Susan Bowen's multiple exposures capture mostly calmer subjects, farm equipment in the American heartland, for instance. "Prairie City Grain Elevator" takes readily to Bowen's long, narrow horizontal format—the image is perhaps 5 inches high and 25 inches long, just like the sweep of agricultural land in the nation's center. The elevators are dusty blue and beige and brown and steel. Repeated over and over across her picture plane, they become an industrial geometry of spherical tanks and ladders and cones imposed upon the flatlands.
Other photogs use the camera for close-up portraiture: Tammy Cromer Campbell has nice pictures of mothers and children. Street photog Harvey Stein channels the late, great Garry Winogrand in bold black-and-white photos, cross-cut with the diagonals of the streets and the long shadows of city dwellers striding through the sunlight.

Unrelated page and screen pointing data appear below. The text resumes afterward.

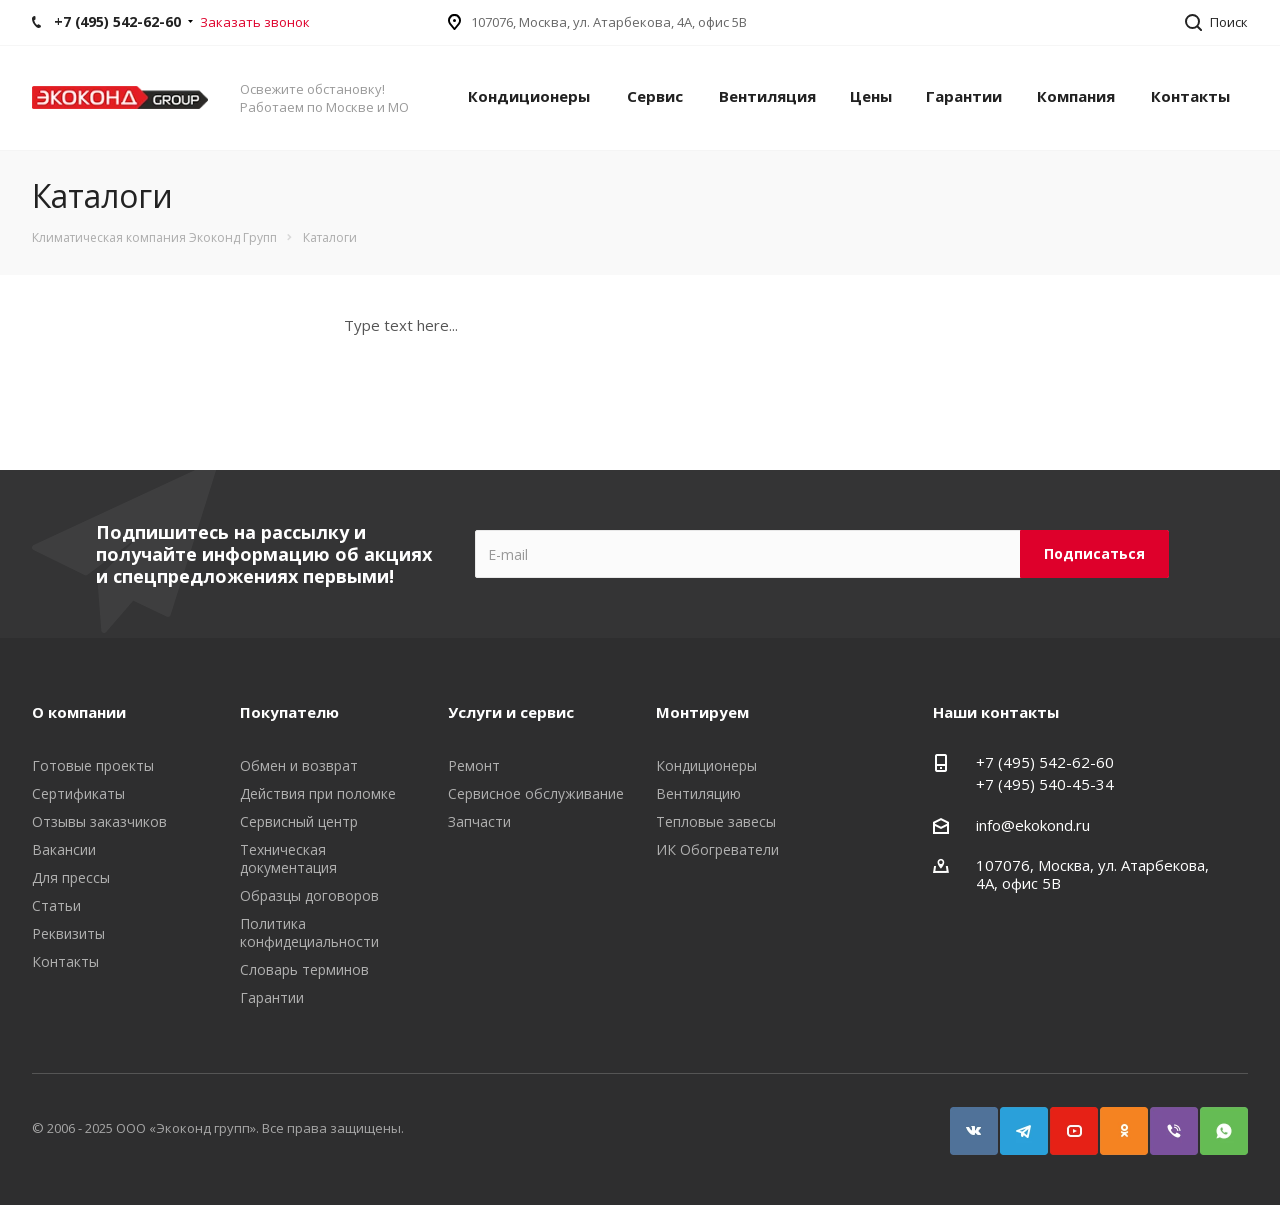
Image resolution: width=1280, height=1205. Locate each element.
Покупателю (289, 712)
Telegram (1015, 1121)
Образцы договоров (309, 895)
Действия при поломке (318, 793)
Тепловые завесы (716, 821)
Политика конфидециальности (309, 932)
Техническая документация (288, 858)
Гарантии (964, 96)
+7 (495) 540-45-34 (1045, 784)
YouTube (1065, 1121)
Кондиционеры (529, 96)
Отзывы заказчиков (99, 821)
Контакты (1190, 96)
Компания (1076, 96)
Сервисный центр (299, 821)
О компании (79, 712)
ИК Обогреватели (717, 849)
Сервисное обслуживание (536, 793)
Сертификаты (78, 793)
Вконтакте (965, 1121)
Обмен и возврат (299, 765)
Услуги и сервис (511, 712)
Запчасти (479, 821)
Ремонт (474, 765)
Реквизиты (68, 933)
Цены (871, 96)
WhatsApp (1215, 1121)
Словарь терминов (304, 969)
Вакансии (64, 849)
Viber (1165, 1121)
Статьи (56, 905)
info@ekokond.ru (1033, 825)
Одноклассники (1115, 1121)
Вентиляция (767, 96)
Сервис (655, 96)
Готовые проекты (93, 765)
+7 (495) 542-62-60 (1045, 762)
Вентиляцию (698, 793)
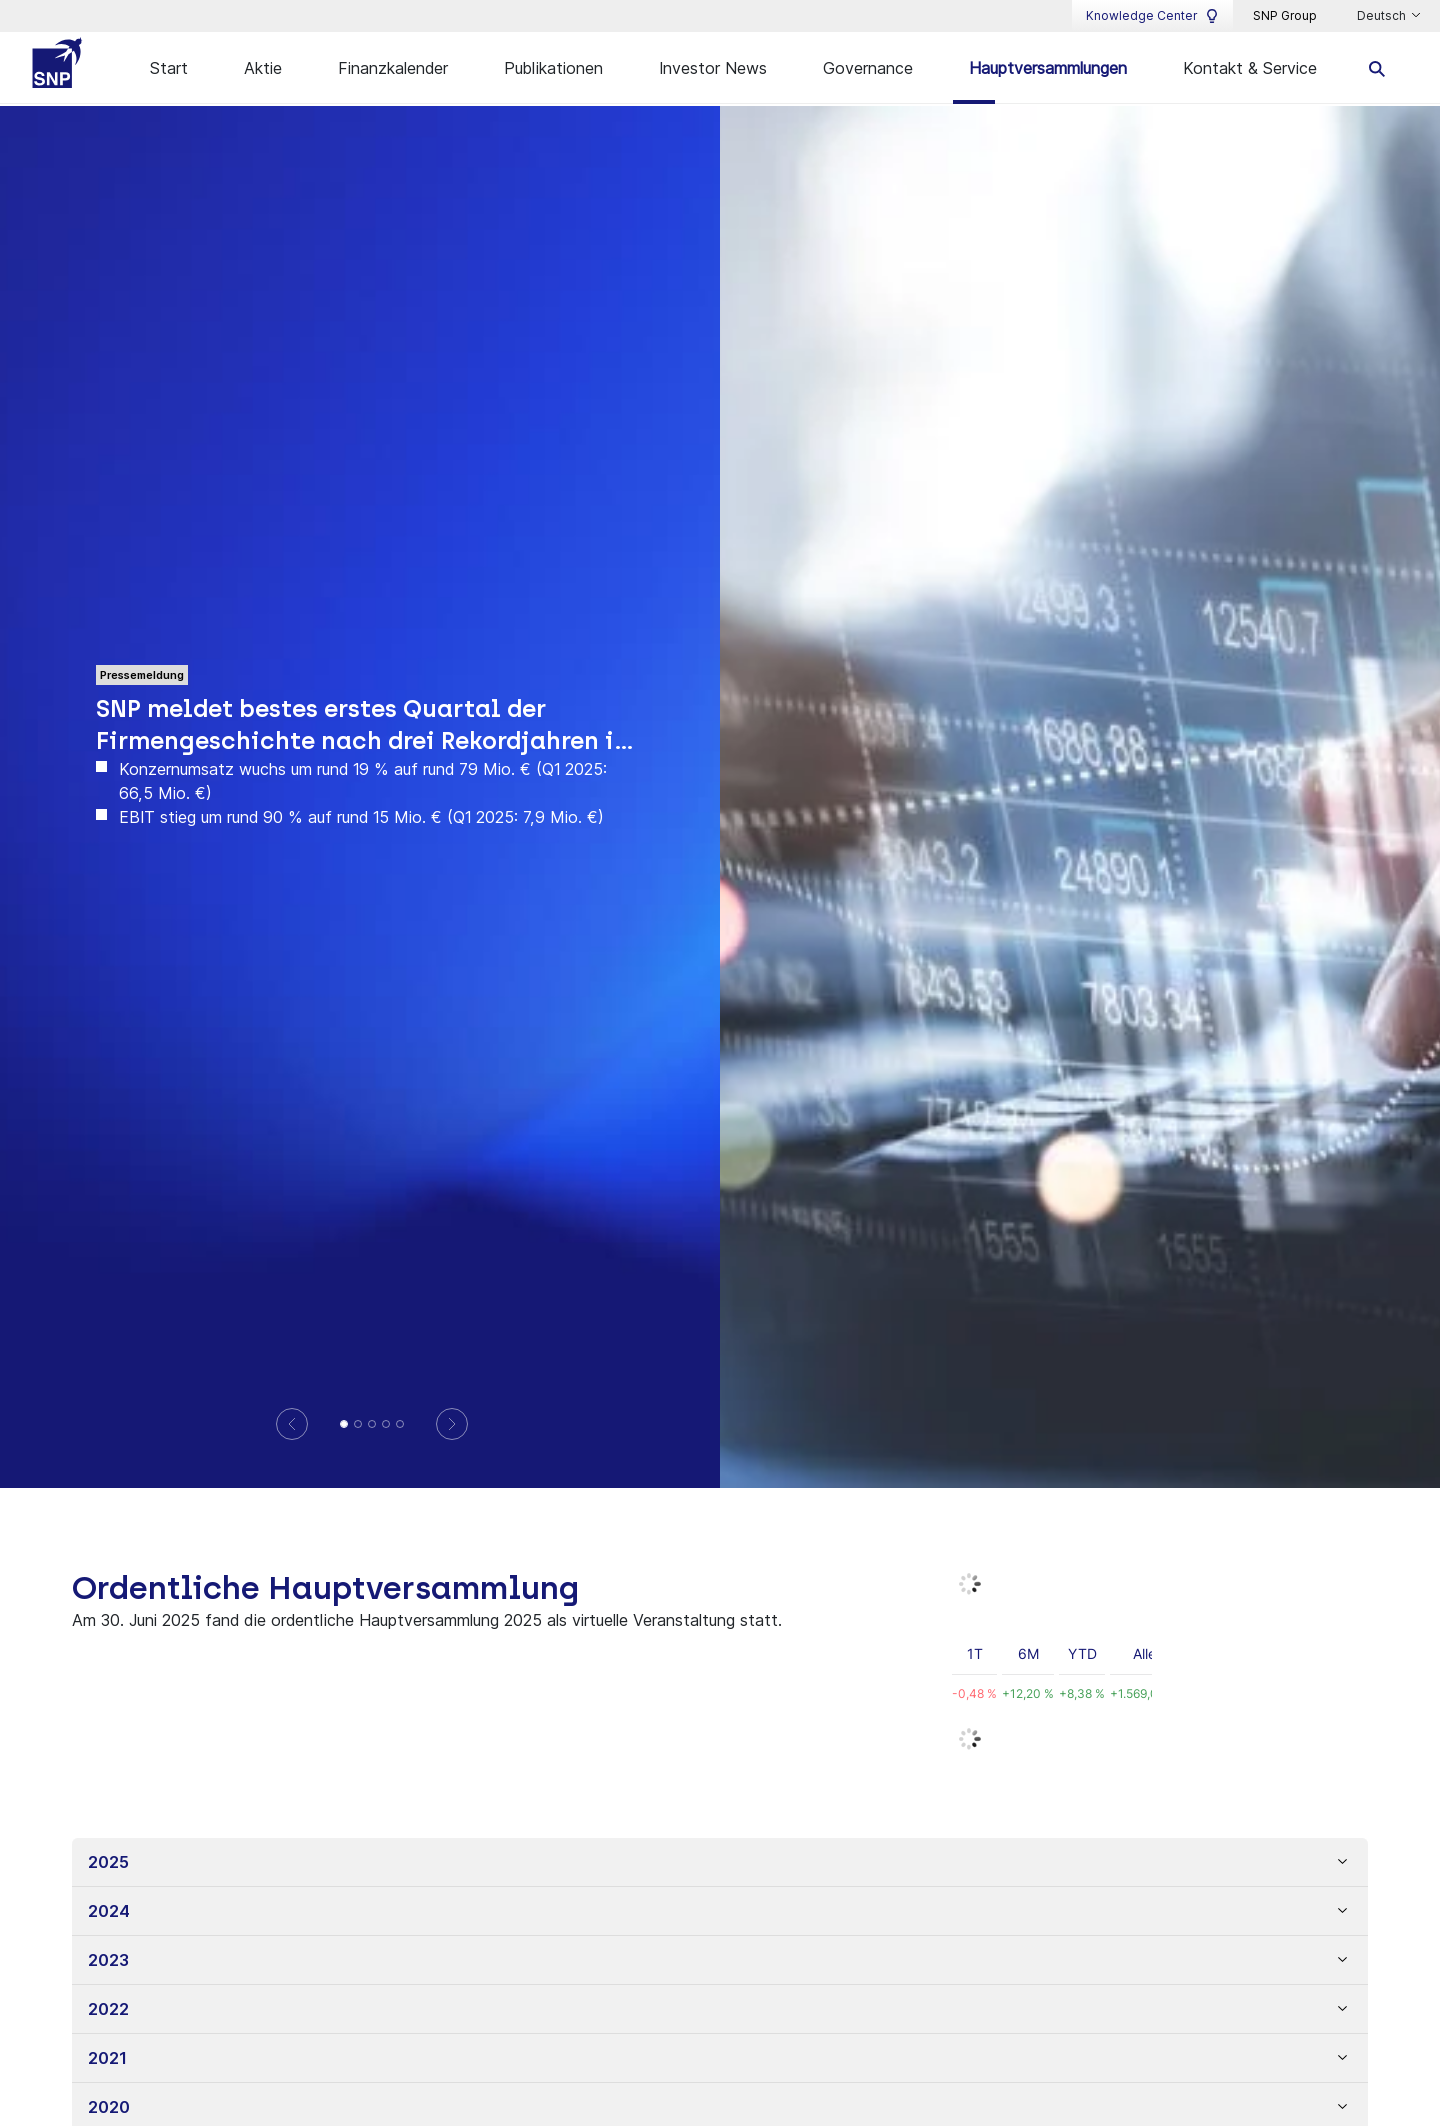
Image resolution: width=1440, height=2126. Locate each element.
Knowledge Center (1152, 16)
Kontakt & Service (1250, 68)
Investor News (713, 68)
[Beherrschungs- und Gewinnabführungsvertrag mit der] (386, 1424)
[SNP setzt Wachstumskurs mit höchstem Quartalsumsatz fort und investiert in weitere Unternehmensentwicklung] (400, 1424)
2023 (108, 1960)
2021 (107, 2058)
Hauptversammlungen (1048, 68)
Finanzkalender (393, 68)
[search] (1377, 67)
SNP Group (1285, 15)
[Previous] (292, 1424)
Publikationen (553, 68)
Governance (868, 68)
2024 (109, 1911)
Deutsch (1383, 16)
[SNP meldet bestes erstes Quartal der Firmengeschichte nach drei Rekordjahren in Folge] (344, 1424)
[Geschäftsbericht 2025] (358, 1424)
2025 (108, 1862)
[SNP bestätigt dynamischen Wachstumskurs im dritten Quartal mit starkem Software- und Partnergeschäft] (372, 1424)
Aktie (263, 68)
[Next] (452, 1424)
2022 (108, 2009)
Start (169, 68)
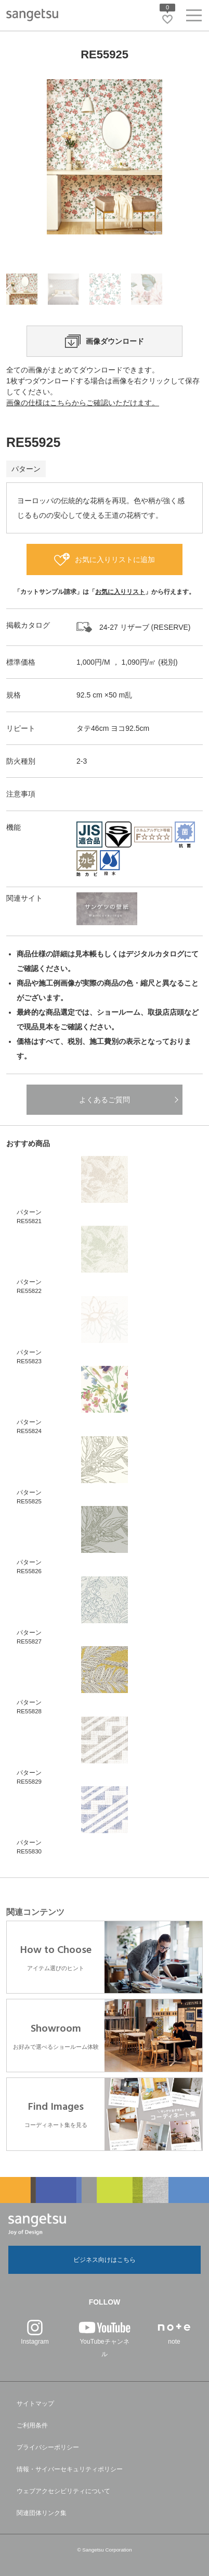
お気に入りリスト (120, 591)
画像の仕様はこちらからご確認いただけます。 (82, 403)
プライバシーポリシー (48, 2447)
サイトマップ (35, 2403)
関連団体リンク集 (42, 2513)
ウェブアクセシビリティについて (63, 2491)
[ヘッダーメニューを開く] (194, 17)
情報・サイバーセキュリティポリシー (70, 2469)
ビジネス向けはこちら (104, 2259)
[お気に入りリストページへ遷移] (167, 19)
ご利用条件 (32, 2425)
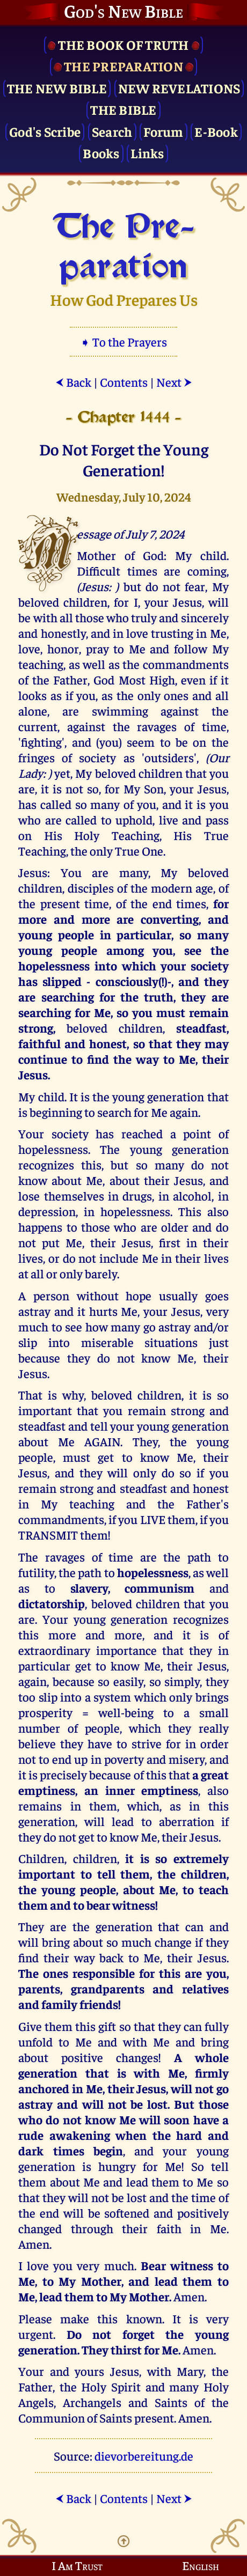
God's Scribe (45, 131)
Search (112, 131)
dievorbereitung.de (144, 2455)
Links (147, 152)
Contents (124, 381)
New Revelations (179, 87)
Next (174, 381)
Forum (163, 131)
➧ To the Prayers (123, 341)
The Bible (123, 109)
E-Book (216, 131)
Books (101, 152)
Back (73, 381)
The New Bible (57, 87)
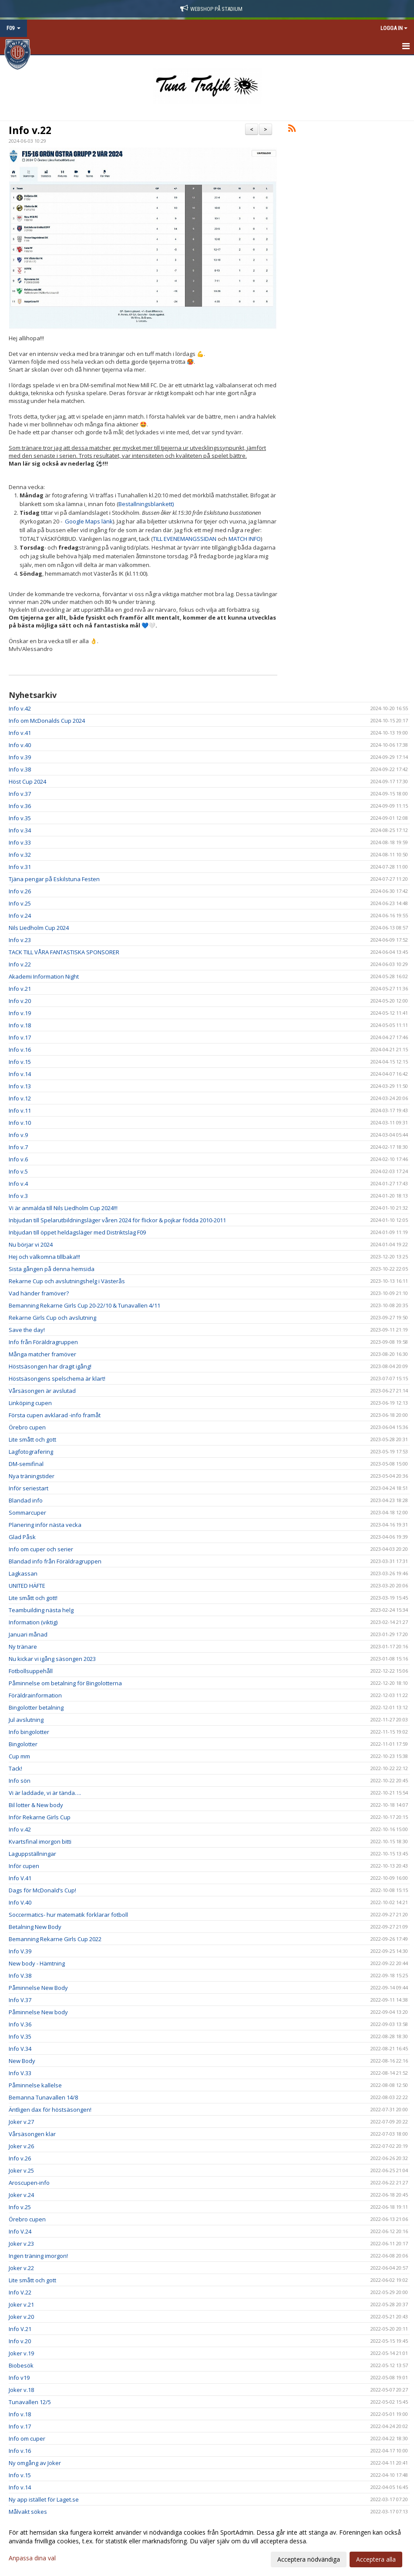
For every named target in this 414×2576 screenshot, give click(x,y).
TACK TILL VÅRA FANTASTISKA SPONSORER (64, 952)
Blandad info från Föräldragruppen (55, 1561)
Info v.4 (18, 1183)
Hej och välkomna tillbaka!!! (44, 1257)
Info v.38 (20, 769)
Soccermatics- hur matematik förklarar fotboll (68, 1915)
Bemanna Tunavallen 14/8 (43, 2097)
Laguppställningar (32, 1854)
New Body (22, 2061)
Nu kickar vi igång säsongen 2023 (52, 1659)
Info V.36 (20, 2024)
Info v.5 (18, 1171)
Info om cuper (27, 2438)
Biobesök (21, 2365)
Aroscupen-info (29, 2183)
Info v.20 (20, 1001)
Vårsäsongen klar (32, 2134)
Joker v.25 (21, 2170)
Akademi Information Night (44, 976)
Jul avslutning (26, 1720)
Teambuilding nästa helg (41, 1610)
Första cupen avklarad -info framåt (55, 1415)
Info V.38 (20, 1975)
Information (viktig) (33, 1622)
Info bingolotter (29, 1732)
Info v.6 (18, 1159)
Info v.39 (20, 757)
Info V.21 (20, 2329)
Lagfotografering (31, 1452)
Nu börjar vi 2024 (31, 1244)
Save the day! (27, 1330)
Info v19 (19, 2377)
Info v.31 (20, 867)
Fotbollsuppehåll (31, 1671)
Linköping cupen (30, 1403)
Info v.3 (18, 1196)
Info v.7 (18, 1147)
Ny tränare (23, 1646)
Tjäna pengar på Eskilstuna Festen (54, 879)
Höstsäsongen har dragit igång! (50, 1366)
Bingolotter (23, 1744)
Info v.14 (20, 1074)
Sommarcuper (27, 1512)
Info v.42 (20, 708)
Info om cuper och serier (41, 1549)
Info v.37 (20, 794)
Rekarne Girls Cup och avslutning (52, 1318)
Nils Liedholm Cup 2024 (39, 928)
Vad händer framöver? (39, 1293)
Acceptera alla (376, 2559)
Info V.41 (20, 1878)
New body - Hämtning (37, 1963)
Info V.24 (20, 2231)
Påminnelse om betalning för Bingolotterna (65, 1683)
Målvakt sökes (28, 2512)
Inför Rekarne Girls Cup (40, 1817)
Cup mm (19, 1756)
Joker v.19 (21, 2353)
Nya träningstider (31, 1476)
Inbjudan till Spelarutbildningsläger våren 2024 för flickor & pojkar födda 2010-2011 (117, 1220)
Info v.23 (20, 940)
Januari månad (28, 1634)
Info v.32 (20, 855)
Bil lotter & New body (36, 1805)
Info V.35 (20, 2036)
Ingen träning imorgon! (38, 2256)
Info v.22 (30, 130)
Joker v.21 (21, 2304)
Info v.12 (20, 1098)
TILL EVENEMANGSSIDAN (184, 539)
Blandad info (26, 1500)
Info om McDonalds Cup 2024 (47, 720)
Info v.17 (20, 1037)
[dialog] (207, 2545)
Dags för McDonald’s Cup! (42, 1890)
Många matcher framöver (42, 1354)
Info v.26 (20, 891)
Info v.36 (20, 806)
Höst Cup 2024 (27, 781)
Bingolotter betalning (36, 1707)
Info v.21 (20, 989)
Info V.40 (20, 1902)
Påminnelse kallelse (35, 2085)
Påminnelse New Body (38, 1988)
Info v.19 (20, 1013)
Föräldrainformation (35, 1695)
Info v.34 (20, 830)
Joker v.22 (21, 2268)
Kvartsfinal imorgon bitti (40, 1841)
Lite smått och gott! (33, 1598)
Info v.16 (20, 1049)
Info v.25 (20, 903)
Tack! (15, 1768)
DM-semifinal (26, 1464)
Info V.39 (20, 1951)
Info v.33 (20, 842)
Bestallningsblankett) (146, 504)
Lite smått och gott (32, 1439)
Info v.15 (20, 1062)
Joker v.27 (21, 2122)
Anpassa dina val (32, 2558)
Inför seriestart (28, 1488)
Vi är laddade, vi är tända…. (45, 1793)
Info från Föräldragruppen (43, 1342)
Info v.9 (18, 1135)
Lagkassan (23, 1573)
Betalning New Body (35, 1927)
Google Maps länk (89, 521)
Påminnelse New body (38, 2012)
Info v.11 (20, 1110)
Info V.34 (20, 2049)
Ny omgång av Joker (35, 2463)
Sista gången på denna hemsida (51, 1269)
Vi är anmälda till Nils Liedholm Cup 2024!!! (63, 1208)
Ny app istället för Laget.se (44, 2499)
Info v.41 (20, 733)
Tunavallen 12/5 (30, 2402)
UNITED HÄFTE (27, 1586)
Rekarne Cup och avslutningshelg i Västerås (67, 1281)
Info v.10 (20, 1123)
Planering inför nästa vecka (45, 1525)
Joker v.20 (21, 2317)
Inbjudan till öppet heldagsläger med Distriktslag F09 (77, 1232)
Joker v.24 (21, 2195)
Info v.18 (20, 1025)
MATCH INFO (245, 539)
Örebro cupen (27, 1427)
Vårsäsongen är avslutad (42, 1391)
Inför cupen (24, 1866)
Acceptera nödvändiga (308, 2559)
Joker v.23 (21, 2243)
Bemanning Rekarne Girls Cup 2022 (55, 1939)
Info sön (19, 1780)
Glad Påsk (22, 1537)
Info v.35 (20, 818)
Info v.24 (20, 915)
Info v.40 (20, 745)
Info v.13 (20, 1086)
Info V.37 (20, 2000)
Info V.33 (20, 2073)
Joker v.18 (21, 2390)
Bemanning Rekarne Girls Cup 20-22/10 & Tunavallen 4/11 (84, 1305)
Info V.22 (20, 2292)
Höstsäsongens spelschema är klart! (57, 1378)
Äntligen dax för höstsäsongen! (50, 2109)
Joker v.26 (21, 2146)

But Teru Kuyumama turns the conversation back to photojournalism, providing a wrenching demonstration of the eyewitness uses to which the cheap camera can be put. Pros working in rough conditions can get into trouble when they bring expensive equipment into the dusty trenches and sandy fields of war. With a passel of plastic cameras in their duffels, if one gets wrecked they can move on to another.
Kuyumama worked in Afghanistan, and his strong images argue that vision—and courage—are what make great war photographs, not the price of the lens. Out in a great flat desert on the Tajikstan border, he captured a belligerent-looking militiaman on horseback. In what appears to be a refugee camp, he photographed a mother and child under a sloping tent. And in a crumbling, bombed-out cityscape, Kuyumama took a picture of a lone woman. She's veiled from head to toe, but her eloquent body language screams out the terror of civilians suffering through never-ending war.